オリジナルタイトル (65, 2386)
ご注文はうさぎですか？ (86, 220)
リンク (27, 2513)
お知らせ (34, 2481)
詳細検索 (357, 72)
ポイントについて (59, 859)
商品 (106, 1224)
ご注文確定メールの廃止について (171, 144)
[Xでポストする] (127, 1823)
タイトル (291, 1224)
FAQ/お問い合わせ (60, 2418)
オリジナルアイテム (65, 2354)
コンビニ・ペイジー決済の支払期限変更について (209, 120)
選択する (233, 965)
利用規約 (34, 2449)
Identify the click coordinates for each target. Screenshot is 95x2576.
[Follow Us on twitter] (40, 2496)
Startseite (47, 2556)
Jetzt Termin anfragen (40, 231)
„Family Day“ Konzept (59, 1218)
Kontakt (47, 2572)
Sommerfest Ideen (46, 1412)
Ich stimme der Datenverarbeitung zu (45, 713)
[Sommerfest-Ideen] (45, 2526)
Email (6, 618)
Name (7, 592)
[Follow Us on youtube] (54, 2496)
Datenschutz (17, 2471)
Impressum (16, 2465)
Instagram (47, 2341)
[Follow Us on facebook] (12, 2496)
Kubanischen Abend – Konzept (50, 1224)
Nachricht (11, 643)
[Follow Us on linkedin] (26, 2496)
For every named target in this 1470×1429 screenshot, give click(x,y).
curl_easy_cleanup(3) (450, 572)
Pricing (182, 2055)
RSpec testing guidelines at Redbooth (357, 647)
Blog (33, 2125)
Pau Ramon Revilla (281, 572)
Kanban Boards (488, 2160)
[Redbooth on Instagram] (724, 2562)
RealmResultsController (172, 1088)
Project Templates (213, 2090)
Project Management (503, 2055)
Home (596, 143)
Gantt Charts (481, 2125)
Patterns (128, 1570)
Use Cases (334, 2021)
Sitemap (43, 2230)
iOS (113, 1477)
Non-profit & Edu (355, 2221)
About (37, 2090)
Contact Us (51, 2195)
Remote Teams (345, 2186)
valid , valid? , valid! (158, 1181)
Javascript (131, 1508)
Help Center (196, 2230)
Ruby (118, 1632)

→ Task description: Your task is to retype the entries verbatim, starting with the line that holds "Instagram (47, 2341)" and stopping after the line that holds "Project Management (503, 2055)".

→ Result of the exercise:
Instagram (47, 2341)
[Follow Us on facebook] (12, 2496)
Kubanischen Abend – Konzept (50, 1224)
Nachricht (11, 643)
[Follow Us on linkedin] (26, 2496)
For every named target in this 1470×1429 screenshot, give click(x,y).
curl_easy_cleanup(3) (450, 572)
Pricing (182, 2055)
RSpec testing guidelines at Redbooth (357, 647)
Blog (33, 2125)
Pau Ramon Revilla (281, 572)
Kanban Boards (488, 2160)
[Redbooth on Instagram] (724, 2562)
RealmResultsController (172, 1088)
Project Templates (213, 2090)
Project Management (503, 2055)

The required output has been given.